2x 2 androgenic compounds (Ecdysterone, LGD-4033). Additive androgenic load — increased risk of hair loss, acne, prostate effects.
2x 2 hepatotoxic compounds (Ecdysterone, LGD-4033). Liver damage risk significantly increased. Include liver support (TUDCA/NAC) and monitor ALT/AST.
2x 2 HPTA-suppressive compounds (Ecdysterone, LGD-4033). Deep hormonal shutdown expected — plan extended PCT.
2x 2 compounds disrupt lipids (Ecdysterone, LGD-4033). Get lipid panel mid-cycle — consider adding lipid support.
2x 2 compounds share the teratogenic safety flag (Ecdysterone, LGD-4033). Monitor accordingly.

Frequently Asked Questions

Can I take Ecdysterone with LGD-4033?

Combining Ecdysterone with LGD-4033 is not recommended. Both Ecdysterone and LGD-4033 carry hepatotoxic risk. Combining hepatotoxic compounds significantly increases liver damage potential. If unavoidable, include liver support (TUDCA/NAC) and monitor ALT/AST frequently.

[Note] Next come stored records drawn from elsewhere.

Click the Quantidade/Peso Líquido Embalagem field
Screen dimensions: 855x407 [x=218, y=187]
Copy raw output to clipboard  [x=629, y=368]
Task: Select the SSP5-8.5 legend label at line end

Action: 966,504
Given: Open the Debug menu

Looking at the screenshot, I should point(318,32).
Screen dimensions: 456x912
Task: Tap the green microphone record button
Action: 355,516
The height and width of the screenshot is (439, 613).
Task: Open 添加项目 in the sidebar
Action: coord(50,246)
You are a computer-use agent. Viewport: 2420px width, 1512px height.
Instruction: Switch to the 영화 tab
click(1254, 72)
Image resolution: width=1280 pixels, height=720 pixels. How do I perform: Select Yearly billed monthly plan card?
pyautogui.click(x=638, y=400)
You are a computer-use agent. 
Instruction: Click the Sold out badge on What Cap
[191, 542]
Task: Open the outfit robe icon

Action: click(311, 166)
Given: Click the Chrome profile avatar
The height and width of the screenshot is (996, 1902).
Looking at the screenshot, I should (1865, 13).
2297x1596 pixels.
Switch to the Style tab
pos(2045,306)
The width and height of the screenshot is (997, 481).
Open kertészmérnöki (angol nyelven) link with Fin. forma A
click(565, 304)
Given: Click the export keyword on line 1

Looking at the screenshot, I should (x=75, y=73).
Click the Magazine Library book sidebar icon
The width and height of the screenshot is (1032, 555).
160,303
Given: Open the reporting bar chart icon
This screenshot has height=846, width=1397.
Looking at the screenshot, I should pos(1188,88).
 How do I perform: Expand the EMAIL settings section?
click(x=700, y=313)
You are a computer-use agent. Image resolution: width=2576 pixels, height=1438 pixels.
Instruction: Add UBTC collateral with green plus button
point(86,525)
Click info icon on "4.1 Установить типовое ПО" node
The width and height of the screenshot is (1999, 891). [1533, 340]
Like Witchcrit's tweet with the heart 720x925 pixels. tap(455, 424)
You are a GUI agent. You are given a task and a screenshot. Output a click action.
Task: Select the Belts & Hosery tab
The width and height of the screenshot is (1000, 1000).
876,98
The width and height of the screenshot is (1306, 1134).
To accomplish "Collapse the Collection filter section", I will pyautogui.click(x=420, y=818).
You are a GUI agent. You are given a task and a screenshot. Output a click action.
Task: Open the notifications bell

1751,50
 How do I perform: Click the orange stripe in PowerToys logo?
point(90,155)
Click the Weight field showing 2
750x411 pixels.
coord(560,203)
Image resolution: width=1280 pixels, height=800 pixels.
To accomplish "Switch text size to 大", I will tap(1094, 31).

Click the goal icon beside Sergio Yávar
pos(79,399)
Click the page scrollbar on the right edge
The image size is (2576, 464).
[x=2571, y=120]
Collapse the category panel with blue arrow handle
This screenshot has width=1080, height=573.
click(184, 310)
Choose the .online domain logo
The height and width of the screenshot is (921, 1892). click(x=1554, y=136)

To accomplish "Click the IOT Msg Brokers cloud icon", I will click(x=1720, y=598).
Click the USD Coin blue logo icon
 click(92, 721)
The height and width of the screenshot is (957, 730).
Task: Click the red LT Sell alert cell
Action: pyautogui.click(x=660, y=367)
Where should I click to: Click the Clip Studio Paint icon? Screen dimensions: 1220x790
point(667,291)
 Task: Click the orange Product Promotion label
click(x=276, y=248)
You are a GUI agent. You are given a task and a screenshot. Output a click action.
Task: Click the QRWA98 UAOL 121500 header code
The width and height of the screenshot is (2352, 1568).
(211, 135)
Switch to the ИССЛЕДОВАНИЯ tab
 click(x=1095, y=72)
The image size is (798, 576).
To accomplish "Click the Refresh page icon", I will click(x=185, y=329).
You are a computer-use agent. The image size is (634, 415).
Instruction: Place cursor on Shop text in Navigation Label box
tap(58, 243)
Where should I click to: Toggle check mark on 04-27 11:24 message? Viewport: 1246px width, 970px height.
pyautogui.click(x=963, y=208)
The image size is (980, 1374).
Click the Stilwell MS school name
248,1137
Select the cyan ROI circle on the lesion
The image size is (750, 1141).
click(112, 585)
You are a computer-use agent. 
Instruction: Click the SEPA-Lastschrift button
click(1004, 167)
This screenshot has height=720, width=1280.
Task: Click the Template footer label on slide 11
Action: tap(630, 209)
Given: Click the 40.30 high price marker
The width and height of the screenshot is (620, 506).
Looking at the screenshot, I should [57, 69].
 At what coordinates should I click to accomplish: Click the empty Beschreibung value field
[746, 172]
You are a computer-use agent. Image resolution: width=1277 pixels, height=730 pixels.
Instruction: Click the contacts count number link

Is Ecdysterone and LGD-4033 safe together?

This combination carries significant risk. Both Ecdysterone and LGD-4033 carry hepatotoxic risk. Combining hepatotoxic compounds significantly increases liver damage potential. If unavoidable, include liver support (TUDCA/NAC) and monitor ALT/AST frequently. Consult a healthcare professional before combining.

What are the interactions between Ecdysterone and LGD-4033?

Both Ecdysterone and LGD-4033 carry hepatotoxic risk. Combining hepatotoxic compounds significantly increases liver damage potential. If unavoidable, include liver support (TUDCA/NAC) and monitor ALT/AST frequently. This assessment has 64% confidence and is inferred from pharmacological mechanism analysis.

How should I time Ecdysterone and LGD-4033?

Ecdysterone has a half-life of ~4-9 hours and LGD-4033 has a half-life of ~24-36 hours. No specific timing requirements identified for this combination, but separating administration can help monitor individual effects.

Check this pair in the full Interaction Checker Full comparison: Ecdysterone vs LGD-4033

This interaction analysis is compiled from research literature and pharmacological mechanism data. This assessment is inferred from known mechanisms and may not reflect all real-world outcomes. Always consult a healthcare professional before combining compounds.